Ist dieses Gen intakt, sorgt es in den Tomaten für die vermehrte Bildung von kleinen Zellbestandteilen, den Chloroplasten. Diese verleihen unreifen Tomaten ihre grüne Farbe und sorgen für Zucker und Carotinoide. Wird die Tomate reif, verhindert das Gen aber auch eine vollständige Rotfärbung. Am Stängelansatz bleibt oft eine grüne Stelle zurück.

70 Jahre Forschung für die perfekte Tomate

Der Verbraucher schätzt aber rundum rote Tomaten. Deshalb versuchen Züchter seit mehr als 70 Jahren, ihren Tomaten ein gleichmäßiges Rot zu verleihen. Dabei wurde das jetzt identifizierte Gen in vielen modernen Sorten zerstört. Das Ergebnis: Tomaten im perfekten Rot, aber mit wenig Süße und Aroma. Die Forscher sehen jetzt eine Möglichkeit, die Tomate genetisch so zu verändern, dass sie den Geschmack steigern, ohne jedoch die makellose Färbung einzubüßen.

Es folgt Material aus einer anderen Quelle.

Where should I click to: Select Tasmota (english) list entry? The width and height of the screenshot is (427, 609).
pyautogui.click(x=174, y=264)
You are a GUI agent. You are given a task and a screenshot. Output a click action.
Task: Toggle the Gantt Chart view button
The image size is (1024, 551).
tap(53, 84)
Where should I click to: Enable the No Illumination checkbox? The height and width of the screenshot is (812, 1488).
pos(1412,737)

Massig Vitamine aus der Dose

Unabhängig vom Geschmack gilt: Das rote Gemüse ist eine Nährstoffbombe und reich an dem Carotinoid Lycopin, das schädliche Radikale im Körper abfängt. Außerdem enthalten Tomaten beträchtliche Mengen an Kalium, Vitamin C und B-Vitaminen. Die gute Nachricht, falls die Tomate mal wieder nicht schmeckt: Nicht nur in den frischen sind die wertvollen Nährstoffe enthalten. Auch Tomatenpüree, Tomatensoße und sogar Ketchup können damit aufwarten.